> _WORK TO BE COMPLETED_:
Return every line below in which "agent" appears.
==== SOURCE DATA ====
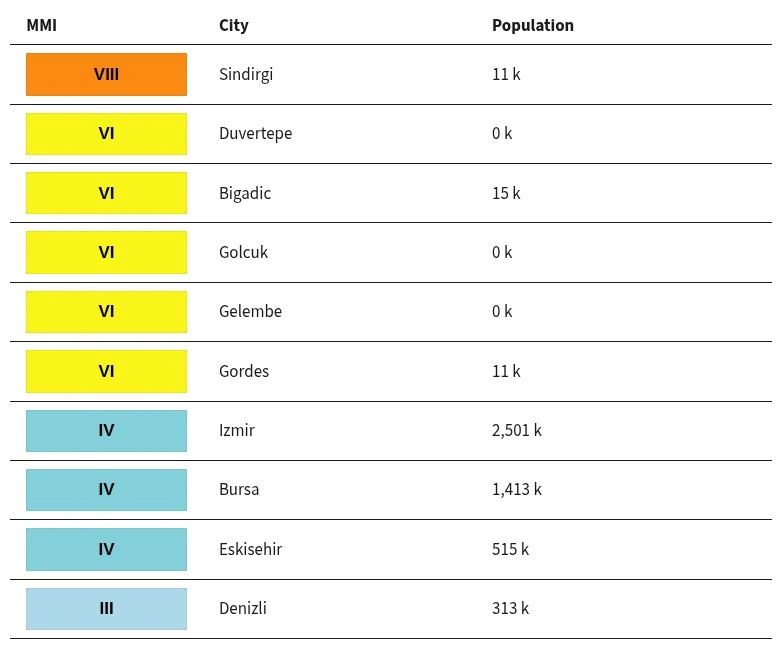Click the MMI column header
The height and width of the screenshot is (649, 777).
pos(42,25)
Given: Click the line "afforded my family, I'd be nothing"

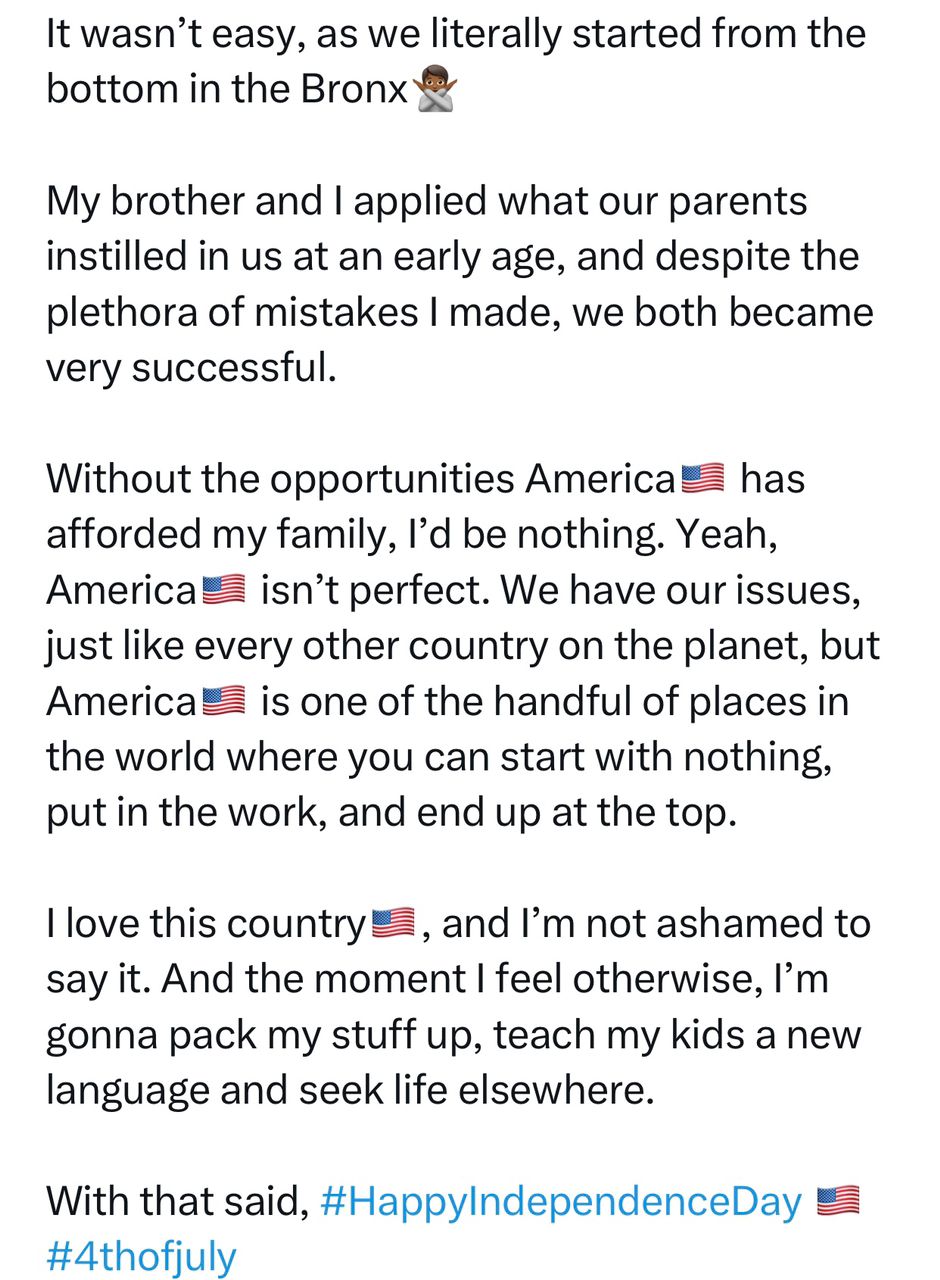Looking at the screenshot, I should pos(411,534).
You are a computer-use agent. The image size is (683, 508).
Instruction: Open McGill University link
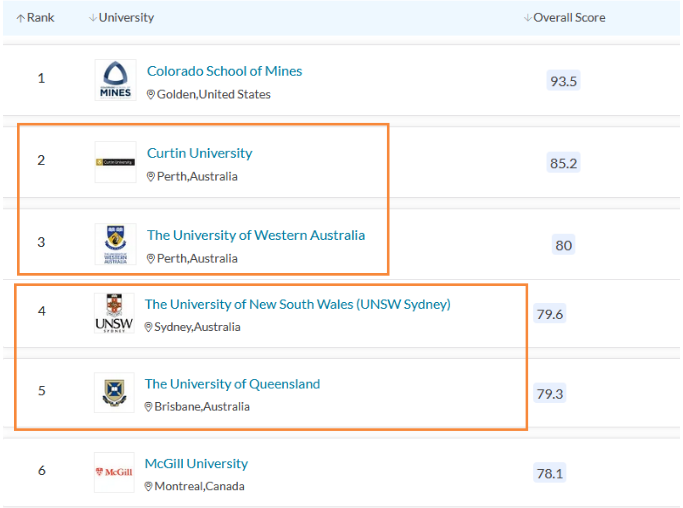(196, 464)
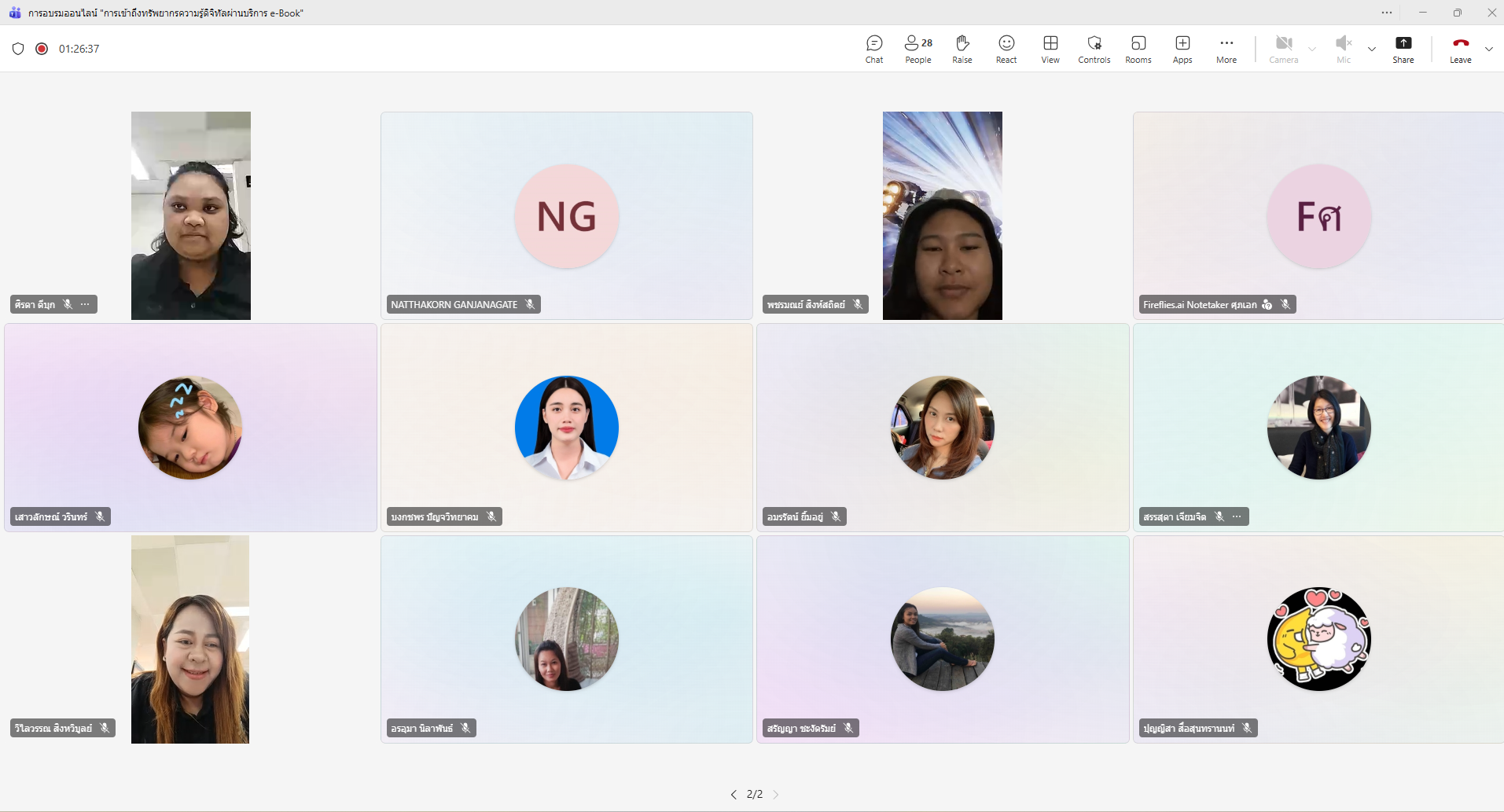Expand the Camera options dropdown arrow
The width and height of the screenshot is (1504, 812).
(x=1312, y=49)
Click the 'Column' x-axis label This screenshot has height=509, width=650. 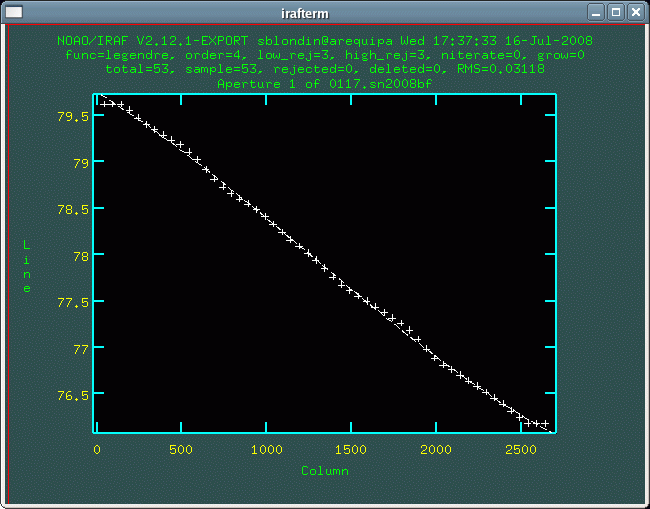click(x=325, y=470)
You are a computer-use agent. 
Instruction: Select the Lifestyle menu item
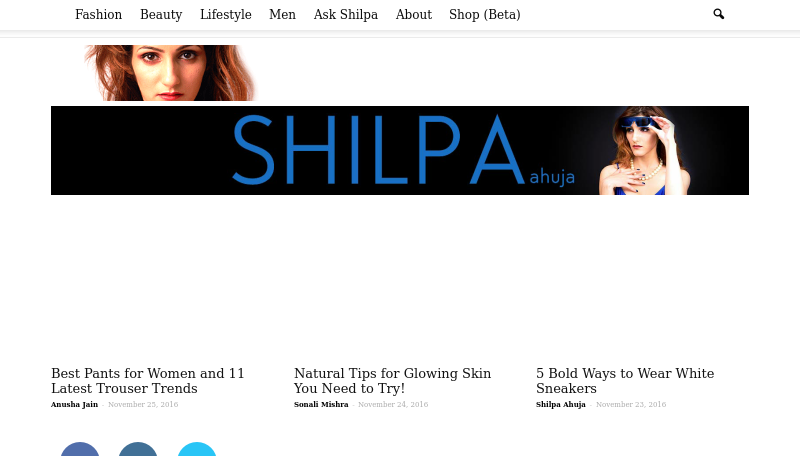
====
> _SOLUTION_:
You are a computer-use agent. The image size is (683, 508).
You are a computer-use agent. 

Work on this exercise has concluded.